▸ Records:
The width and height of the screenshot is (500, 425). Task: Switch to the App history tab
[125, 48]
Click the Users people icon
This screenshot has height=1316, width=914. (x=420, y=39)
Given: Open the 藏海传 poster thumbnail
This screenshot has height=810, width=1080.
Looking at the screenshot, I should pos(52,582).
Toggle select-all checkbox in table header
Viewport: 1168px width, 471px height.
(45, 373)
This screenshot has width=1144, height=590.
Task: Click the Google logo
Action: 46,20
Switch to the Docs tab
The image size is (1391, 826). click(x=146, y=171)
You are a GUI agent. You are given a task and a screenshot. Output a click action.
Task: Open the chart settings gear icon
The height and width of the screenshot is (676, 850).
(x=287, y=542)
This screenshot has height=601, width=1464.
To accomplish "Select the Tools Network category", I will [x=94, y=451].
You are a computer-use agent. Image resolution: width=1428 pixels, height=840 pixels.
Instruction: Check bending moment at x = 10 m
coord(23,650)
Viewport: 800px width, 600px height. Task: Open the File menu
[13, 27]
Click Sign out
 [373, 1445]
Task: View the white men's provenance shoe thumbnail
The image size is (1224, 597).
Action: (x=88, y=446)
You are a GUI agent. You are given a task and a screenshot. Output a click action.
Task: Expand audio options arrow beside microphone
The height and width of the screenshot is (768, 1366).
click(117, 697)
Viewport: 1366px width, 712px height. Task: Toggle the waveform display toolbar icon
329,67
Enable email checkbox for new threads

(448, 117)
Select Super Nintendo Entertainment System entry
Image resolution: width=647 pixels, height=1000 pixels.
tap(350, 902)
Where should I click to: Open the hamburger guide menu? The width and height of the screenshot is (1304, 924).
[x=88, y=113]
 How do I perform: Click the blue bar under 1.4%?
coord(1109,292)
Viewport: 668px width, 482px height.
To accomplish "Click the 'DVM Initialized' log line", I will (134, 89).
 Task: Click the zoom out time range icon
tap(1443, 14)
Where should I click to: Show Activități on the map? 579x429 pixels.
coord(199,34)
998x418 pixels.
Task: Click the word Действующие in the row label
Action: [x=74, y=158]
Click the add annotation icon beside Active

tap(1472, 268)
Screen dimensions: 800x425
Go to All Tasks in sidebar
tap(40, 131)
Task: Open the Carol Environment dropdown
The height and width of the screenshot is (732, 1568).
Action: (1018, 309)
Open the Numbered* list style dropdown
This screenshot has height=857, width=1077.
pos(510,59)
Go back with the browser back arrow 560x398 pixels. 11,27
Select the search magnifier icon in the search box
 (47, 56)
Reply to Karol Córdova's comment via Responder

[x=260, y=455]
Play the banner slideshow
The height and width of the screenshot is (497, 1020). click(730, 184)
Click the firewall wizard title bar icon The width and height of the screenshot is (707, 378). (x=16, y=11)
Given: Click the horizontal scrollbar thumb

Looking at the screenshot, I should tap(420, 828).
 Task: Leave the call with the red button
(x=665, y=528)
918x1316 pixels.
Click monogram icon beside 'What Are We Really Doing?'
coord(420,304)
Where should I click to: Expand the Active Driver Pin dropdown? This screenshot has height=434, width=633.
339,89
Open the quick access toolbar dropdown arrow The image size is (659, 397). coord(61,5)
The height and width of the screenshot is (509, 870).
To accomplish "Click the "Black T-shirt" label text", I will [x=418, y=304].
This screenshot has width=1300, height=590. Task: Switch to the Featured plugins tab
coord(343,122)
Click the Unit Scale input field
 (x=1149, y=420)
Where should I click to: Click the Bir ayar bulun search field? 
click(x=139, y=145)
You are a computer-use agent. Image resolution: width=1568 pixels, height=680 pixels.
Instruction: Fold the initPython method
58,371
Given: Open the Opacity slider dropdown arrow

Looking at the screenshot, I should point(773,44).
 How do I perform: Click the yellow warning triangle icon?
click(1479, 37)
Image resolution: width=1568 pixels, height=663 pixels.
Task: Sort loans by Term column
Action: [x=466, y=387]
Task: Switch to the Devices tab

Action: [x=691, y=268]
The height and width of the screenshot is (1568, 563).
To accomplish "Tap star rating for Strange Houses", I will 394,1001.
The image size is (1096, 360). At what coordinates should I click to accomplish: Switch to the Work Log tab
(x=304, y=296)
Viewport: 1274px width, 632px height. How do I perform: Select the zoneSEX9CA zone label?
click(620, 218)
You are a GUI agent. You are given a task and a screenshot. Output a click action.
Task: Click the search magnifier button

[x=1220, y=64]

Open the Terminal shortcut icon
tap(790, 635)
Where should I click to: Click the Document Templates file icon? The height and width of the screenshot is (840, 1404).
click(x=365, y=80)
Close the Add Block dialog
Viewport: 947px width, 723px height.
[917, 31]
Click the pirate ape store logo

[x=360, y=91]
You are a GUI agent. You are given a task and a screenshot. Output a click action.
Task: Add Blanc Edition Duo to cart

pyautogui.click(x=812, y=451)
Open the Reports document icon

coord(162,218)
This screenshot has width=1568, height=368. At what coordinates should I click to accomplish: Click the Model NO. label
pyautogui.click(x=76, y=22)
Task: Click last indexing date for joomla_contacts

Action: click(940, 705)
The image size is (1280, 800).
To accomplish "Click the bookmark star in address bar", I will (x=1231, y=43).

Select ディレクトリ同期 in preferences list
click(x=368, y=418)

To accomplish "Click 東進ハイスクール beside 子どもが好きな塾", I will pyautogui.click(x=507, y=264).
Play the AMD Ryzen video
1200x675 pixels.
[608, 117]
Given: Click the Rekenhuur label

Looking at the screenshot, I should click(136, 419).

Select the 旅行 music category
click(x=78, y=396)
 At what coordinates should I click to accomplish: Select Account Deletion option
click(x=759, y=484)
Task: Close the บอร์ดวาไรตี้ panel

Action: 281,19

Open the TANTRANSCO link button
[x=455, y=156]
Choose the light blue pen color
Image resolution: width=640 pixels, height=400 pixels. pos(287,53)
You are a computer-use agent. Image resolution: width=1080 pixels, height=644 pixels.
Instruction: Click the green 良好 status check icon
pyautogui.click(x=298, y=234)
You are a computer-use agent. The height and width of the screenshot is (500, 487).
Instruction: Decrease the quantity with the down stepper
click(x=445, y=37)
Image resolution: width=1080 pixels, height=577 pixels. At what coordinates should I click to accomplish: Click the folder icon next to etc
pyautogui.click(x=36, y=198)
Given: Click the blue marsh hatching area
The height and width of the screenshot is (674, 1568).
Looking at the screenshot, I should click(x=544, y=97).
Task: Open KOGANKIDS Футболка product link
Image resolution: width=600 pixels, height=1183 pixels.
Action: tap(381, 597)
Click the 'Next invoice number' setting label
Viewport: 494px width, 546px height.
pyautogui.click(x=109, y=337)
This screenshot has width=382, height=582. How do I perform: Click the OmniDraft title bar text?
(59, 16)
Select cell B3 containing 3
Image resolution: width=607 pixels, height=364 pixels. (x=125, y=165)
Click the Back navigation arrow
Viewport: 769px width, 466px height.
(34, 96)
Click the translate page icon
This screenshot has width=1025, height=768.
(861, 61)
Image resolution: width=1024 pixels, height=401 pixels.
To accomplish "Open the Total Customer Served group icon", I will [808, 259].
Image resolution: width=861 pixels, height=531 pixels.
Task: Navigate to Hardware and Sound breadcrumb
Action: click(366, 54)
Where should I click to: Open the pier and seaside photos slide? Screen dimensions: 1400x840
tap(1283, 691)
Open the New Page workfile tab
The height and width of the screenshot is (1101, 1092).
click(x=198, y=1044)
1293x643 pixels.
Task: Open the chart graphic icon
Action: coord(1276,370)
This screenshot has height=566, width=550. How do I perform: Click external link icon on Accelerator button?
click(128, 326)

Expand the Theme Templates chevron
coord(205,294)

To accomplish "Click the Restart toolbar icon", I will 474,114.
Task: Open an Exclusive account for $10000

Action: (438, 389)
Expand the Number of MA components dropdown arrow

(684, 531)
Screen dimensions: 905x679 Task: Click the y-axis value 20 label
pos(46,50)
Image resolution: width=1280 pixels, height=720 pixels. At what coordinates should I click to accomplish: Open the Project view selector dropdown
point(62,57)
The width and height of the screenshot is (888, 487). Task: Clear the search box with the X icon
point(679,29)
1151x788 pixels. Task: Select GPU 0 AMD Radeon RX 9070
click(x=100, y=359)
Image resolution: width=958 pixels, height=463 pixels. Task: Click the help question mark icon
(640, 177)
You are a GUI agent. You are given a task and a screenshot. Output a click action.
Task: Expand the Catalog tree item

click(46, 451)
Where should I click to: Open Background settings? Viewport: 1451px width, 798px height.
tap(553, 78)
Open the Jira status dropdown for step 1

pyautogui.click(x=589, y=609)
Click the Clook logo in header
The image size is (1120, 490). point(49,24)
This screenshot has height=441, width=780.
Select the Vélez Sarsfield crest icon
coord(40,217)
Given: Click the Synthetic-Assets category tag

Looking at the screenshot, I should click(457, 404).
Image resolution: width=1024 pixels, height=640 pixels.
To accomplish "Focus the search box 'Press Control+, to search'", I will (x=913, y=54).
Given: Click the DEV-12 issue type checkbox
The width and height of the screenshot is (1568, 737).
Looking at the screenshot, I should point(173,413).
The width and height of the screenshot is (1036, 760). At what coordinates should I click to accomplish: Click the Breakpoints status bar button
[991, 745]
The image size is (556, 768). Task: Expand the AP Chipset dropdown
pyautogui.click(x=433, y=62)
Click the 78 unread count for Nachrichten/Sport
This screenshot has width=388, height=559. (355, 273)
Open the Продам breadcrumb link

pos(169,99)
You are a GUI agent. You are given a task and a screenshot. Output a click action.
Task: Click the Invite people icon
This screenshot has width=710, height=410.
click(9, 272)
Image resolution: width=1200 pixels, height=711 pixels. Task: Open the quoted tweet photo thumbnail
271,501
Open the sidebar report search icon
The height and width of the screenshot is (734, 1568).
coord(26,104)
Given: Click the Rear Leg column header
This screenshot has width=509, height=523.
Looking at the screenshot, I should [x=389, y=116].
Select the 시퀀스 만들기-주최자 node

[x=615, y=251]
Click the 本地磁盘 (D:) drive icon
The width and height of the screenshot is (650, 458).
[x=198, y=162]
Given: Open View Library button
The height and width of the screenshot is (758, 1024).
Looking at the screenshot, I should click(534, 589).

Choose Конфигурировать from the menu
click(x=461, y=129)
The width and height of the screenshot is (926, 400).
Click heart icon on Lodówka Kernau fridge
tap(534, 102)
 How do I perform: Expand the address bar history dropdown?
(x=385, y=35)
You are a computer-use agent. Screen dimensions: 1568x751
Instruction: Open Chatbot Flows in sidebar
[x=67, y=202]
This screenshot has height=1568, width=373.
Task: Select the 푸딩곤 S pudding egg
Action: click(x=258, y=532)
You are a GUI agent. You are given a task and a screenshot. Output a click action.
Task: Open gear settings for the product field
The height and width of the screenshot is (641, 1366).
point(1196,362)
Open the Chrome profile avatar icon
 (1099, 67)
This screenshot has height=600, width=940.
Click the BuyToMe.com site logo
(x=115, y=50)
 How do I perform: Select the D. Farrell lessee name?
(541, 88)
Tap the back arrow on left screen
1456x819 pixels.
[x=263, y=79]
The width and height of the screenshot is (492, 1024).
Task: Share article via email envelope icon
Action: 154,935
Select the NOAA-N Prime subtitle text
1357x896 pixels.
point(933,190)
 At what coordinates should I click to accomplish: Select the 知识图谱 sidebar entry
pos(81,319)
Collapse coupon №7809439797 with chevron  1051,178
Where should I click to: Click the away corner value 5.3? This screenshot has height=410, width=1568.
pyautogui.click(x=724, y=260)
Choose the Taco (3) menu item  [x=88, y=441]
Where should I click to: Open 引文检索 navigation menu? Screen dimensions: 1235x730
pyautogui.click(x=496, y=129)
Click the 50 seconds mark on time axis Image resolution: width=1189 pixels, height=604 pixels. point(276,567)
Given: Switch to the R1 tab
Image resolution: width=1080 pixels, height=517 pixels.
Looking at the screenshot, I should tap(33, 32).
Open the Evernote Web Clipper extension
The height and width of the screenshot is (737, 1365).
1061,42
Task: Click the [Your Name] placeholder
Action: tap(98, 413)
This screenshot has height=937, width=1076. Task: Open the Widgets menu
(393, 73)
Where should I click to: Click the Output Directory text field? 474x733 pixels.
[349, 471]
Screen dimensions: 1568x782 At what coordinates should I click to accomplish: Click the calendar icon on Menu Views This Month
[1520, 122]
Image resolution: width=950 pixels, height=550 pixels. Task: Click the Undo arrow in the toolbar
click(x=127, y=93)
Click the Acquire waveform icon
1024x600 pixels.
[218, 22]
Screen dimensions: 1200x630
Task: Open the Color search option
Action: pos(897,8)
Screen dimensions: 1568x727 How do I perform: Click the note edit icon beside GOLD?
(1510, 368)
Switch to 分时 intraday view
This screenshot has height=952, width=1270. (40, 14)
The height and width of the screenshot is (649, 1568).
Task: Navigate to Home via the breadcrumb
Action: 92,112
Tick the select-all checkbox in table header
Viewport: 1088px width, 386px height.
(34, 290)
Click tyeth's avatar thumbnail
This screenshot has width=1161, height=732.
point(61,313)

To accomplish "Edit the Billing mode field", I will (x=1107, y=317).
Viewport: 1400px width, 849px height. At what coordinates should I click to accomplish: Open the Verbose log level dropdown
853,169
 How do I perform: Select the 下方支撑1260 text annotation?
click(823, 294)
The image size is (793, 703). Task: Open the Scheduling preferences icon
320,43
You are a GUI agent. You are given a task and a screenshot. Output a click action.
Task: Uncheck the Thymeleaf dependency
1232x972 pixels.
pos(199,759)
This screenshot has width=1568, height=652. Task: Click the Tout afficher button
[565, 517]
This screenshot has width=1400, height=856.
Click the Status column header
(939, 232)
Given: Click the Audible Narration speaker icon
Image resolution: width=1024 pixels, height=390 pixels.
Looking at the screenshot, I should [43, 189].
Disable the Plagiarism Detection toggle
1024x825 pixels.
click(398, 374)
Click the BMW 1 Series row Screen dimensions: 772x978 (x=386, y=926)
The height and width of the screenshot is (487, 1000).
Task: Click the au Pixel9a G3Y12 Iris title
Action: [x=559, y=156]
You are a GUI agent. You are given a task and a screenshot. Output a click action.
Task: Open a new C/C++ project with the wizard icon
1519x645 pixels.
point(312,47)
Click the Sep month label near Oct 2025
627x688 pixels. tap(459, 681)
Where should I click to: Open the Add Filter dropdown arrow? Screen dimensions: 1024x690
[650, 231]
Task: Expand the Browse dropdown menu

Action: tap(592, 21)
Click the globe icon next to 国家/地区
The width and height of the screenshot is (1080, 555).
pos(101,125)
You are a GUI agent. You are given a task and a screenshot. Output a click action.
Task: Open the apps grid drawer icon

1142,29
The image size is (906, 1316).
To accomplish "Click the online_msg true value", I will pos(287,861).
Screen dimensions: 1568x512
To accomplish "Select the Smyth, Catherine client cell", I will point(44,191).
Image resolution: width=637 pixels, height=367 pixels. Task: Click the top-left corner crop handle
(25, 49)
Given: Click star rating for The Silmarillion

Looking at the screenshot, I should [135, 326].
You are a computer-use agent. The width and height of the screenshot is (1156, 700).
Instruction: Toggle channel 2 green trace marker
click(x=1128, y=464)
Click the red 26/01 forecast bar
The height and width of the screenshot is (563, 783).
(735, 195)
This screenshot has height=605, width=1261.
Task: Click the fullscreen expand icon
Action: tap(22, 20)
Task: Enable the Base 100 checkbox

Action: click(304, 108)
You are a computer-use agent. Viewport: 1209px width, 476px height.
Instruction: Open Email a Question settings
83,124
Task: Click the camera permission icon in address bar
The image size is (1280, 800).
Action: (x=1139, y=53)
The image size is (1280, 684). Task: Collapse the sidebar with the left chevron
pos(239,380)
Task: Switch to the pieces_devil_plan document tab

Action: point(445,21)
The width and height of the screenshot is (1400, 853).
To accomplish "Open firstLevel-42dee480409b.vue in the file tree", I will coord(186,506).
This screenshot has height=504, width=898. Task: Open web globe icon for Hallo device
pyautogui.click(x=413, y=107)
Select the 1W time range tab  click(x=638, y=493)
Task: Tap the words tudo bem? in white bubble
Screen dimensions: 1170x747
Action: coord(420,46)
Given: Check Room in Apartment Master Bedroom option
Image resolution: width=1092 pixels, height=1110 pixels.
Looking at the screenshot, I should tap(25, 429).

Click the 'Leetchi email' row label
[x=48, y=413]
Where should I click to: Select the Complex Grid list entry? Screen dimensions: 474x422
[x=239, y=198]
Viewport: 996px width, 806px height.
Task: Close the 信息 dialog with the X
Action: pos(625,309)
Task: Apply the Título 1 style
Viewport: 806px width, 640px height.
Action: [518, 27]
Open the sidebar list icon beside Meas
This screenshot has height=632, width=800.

▸ What to work on: Extract every line containing the string "gear" from the material.

▸ Written response:
Task: Open the chart settings gear icon
Task: Open gear settings for the product field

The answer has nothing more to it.